| What you need to do |
- 1) How many parent-adolescent pairs took part in the study described in the article on parental empathy?
- 2) Please continue the article on parental empathy, starting after its final sentence.

We all know the difference between good and bad. Generosity is good, selfishness is bad. Befriending, good; bullying, bad. Quick! Which is better: hitting or hugging? What about empathy? We're all supposed to be doing empathy, right?
Truth is, life is complicated and a good act can yield mixed results, but most of us do our best every day. Especially parents. While there are plenty of bad parenting habits out there, empathy — the ability to understand and connect with others' emotional states — isn't one of them.
New research studied the effect parental empathy had on both children and their parents. The science shows that, although having empathetic parents is unequivocally great for kids, it can be emotionally and physiologically tough on parents.
"For kids, previous research has shown that parental empathy seems to help protect them from various mental health symptoms as well as develop empathy themselves," says Erika Manczak, lead author of the study and a doctoral student in clinical psychology at Northwestern University, via email. "Our work is adding to this by suggesting this empathy may actually 'get under [parents'] skin' and relate to chronic inflammation in their blood cells."
In a study of 247 parent-adolescent pairs (the group comprised 76 percent mothers and 52 percent girls), participants first provided blood samples that were tested for inflammation markers. Parents then completed surveys to rate their own levels of empathy, self-esteem and wellbeing, in addition to answering questions about how well they thought their children regulated their emotions. For the two weeks after the initial laboratory visit, the children kept daily journal recording their ability to regulate their own emotions.

| Given information |

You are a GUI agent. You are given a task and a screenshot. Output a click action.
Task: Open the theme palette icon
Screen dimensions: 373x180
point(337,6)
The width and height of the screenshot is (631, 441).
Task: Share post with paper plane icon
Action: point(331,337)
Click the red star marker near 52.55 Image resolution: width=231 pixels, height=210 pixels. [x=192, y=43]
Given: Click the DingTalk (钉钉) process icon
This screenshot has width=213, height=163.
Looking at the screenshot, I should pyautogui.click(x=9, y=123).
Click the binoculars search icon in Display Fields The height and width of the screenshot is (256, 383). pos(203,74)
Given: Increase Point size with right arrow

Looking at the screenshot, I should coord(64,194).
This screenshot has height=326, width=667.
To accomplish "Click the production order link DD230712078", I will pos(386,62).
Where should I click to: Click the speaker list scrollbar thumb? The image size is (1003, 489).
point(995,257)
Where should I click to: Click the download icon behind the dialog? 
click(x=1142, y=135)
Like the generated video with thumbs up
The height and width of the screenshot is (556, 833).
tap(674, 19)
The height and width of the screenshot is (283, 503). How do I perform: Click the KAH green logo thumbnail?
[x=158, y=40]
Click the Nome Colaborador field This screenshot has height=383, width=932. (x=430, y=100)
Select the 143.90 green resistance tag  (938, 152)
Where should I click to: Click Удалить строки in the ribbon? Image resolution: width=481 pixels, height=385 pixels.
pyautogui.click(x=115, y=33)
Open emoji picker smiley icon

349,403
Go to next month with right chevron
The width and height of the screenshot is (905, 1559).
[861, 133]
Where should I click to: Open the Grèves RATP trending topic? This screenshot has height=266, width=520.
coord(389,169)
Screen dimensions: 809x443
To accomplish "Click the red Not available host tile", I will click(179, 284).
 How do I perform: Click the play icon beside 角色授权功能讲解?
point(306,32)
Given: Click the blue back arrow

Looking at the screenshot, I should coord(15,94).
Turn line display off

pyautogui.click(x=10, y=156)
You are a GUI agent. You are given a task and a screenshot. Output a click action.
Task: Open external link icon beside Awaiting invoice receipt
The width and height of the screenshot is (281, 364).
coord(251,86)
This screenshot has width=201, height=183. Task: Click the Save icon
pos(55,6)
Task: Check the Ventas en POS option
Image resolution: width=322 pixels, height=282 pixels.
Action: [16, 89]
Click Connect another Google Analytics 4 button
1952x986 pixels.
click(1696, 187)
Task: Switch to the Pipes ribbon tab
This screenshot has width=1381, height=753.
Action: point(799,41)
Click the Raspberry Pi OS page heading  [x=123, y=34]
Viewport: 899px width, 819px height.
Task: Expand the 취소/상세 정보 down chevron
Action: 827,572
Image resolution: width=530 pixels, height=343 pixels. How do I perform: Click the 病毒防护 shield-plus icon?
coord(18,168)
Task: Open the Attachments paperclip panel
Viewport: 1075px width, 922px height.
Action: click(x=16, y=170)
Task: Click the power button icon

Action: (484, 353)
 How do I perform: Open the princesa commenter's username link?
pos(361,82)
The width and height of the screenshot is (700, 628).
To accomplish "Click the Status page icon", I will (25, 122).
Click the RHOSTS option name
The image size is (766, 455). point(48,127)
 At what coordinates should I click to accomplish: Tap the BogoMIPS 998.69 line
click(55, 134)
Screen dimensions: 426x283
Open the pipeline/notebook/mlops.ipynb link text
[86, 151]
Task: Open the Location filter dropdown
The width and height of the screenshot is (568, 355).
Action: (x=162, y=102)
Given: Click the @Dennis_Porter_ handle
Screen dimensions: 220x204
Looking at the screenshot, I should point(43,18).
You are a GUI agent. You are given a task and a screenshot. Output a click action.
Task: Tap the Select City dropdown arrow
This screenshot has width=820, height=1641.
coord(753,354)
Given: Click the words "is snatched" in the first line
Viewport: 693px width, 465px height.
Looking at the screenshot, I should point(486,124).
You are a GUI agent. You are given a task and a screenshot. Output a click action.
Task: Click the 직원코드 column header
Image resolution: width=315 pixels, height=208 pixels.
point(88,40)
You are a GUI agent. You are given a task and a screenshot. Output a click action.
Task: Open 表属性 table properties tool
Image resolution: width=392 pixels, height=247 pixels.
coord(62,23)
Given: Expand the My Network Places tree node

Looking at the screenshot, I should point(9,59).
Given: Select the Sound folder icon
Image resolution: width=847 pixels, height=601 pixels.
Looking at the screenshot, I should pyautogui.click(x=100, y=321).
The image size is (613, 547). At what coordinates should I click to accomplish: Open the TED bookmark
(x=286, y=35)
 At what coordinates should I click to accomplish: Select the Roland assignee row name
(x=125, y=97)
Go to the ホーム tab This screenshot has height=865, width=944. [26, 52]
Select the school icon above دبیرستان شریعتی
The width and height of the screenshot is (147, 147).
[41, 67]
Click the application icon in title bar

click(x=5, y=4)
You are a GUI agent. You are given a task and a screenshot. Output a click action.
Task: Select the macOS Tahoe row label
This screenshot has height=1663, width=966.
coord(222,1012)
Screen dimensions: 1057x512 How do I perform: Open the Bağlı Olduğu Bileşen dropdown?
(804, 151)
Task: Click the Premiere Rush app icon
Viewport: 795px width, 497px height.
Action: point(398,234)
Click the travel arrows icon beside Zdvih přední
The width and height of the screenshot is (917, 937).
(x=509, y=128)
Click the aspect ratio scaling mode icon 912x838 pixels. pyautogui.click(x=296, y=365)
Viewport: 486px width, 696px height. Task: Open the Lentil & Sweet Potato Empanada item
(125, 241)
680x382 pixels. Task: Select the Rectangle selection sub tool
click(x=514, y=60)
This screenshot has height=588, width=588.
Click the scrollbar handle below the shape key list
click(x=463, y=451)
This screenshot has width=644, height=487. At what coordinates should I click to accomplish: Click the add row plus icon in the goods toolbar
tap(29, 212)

| Replies |
- 1) 247 parent-adolescent pairs.

- 2)
The research team found the adolescent participants whose parent scored higher in the empathy surveys demonstrated both better emotional regulation and less systemic physical inflammation than the kids with parents who were not as empathetic. On the other hand, more empathetic parents reported having higher self-esteem and sense of purpose, but their bodies showed more systemic inflammation.
"For empathic parents, the fact that they're showing higher levels of these markers of chronic inflammation, but not more psychological problems, suggests that something else is going on," says Manczak.
"One possible explanation is that they may be more burdened by struggles their children are having. Another explanation is that they may be neglecting critical self-care behaviors, like sleep or exercise or eating nutritiously, which are all associated with chronic inflammation, too."
While more study's needed to establish whether the systemic inflammation associated with empathetic parenting could lead to chronic health issues such as heart disease, Manczak is hopeful these results will lead to more awareness of the need for balance in the short term.
"I hope the message is that one way to balance any costs of being empathic is to make sure parents are making time for themselves," she says. "It's absolutely not selfish and, in fact, may help them be better parents by ensuring they're able to stay balanced."